ガガの胸の中に顔を突っ込んだ彼女は雨に濡れた子猫みたいに震えている。
眼の端に涙が浮かんでいるがこぼれてはいない。精一杯堪えているのだろう。
「お願い、一緒にいて…サカエ、私を抱いていて。これが世界の終わりって言うなら」
クドリャフカは彼を息ができないくらいきつく抱き締め、いつもの気丈さからは想像できない涙声を搾り出した。
「私と一緒にいて…お願い…」
ガガの中で激しい葛藤が渦巻く。
ふとすれば消えてしまいそうな、儚い花のような彼女を抱き締めたいという感情を別の何かが制した。

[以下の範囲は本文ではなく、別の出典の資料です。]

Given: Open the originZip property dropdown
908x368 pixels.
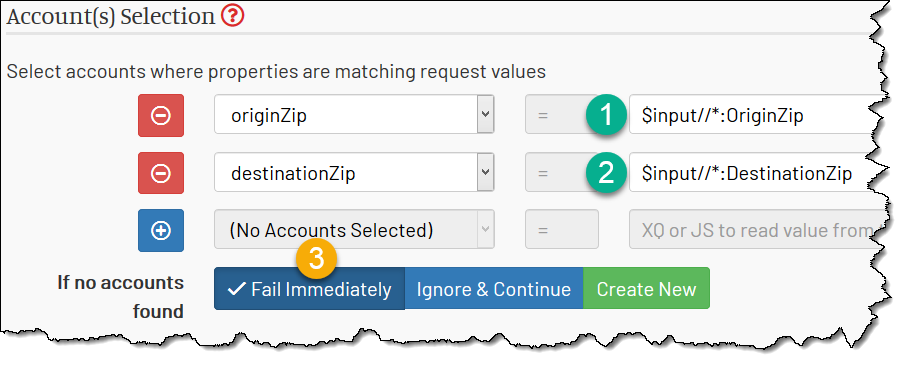Looking at the screenshot, I should 354,115.
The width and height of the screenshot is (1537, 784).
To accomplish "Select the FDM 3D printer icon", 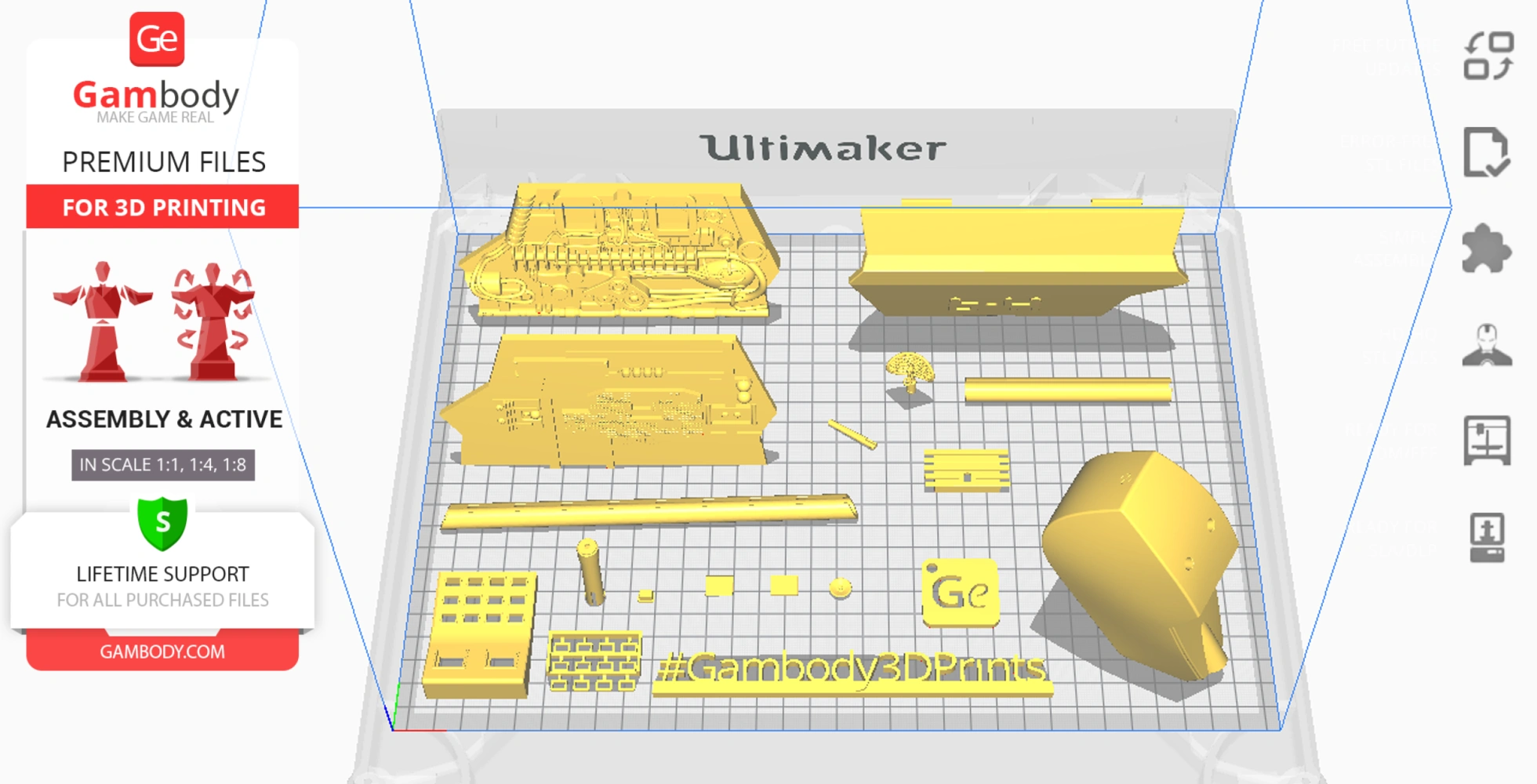I will click(x=1486, y=441).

ガガは彼女の手を引いて走っている間、クドリャフカの言葉をずっと考えていた。
―― 自分と他人を比べても、それは無駄な事。君の価値は君にしかない。
他人と自分を比べるのを止めた時、君はきっと君の価値に気付く…――
いや、これは今目の前にいるクドリャフカの言葉ではない。
現実世界のダイバーラジオ『シスター・マリア』で聞いたものだ。
それは自分の弱さを認めろ、という事だ。
どこかで読んだ事がある。強さとは弱さに徹する事で生まれると。
あの頃は理解できなかったが、今なら意味がわかる。
自分があんなにクドリャフカへの嫉妬という憎悪に燃えていたのは多分、自分の弱さを彼女への憎しみに置き換えていたのだ。

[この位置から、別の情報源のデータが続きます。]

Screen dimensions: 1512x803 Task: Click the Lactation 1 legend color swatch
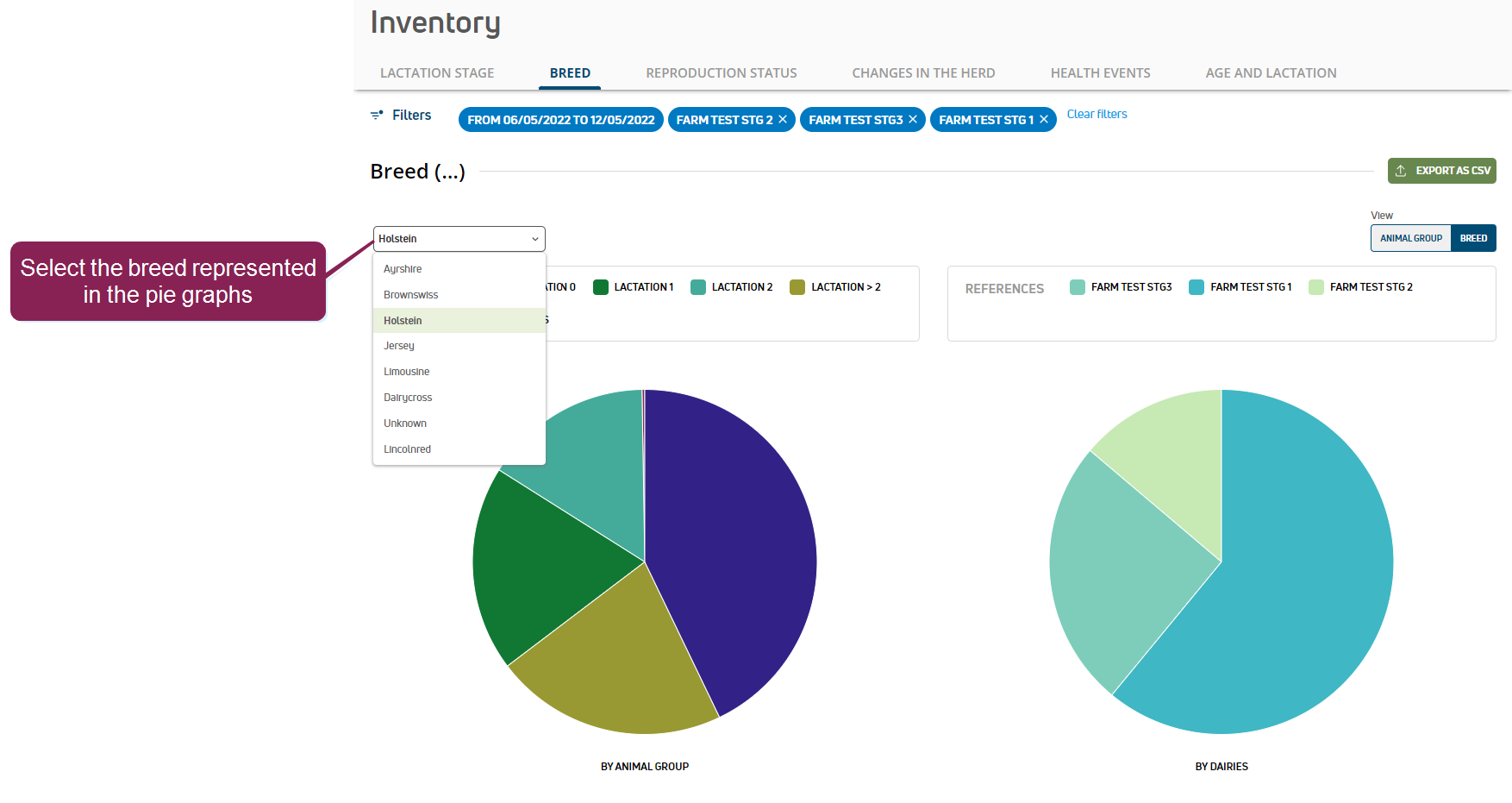coord(601,287)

己の弱さから顔を背ける為には、劣等感を紛らわす為には、どうしても誰かを生贄にせねば気が済まなかった。
自分のせいじゃない。自分が弱いのは自分のせいじゃない。
そう自分に言い聞かせているうちに、何時の間にか自分の持っていないものを持っている彼女に憎悪していた。
脆く、痛がりで、弱いくせに他人のものばかり妬む自分自身の内側にようやく気付いたのだ。
小さなクドリャフカの肩を抱くと、そっと自分の体から引き離す。
世界の崩壊はすぐそこにまで迫っており、粉砕した破片の飛沫が髪にかかった。
ここを抜け出せばまた毎日のように自分の無力さに苛まれる日々が始まるだろう。
だけどきっと生きていく道はある筈だ。クドリャフカはそう教えてくれた。
「これは…」
場違いに柔らかい冬の陽光を受けて雪のように輝くそれを浴びながら、彼は彼女の涙を指で拭う。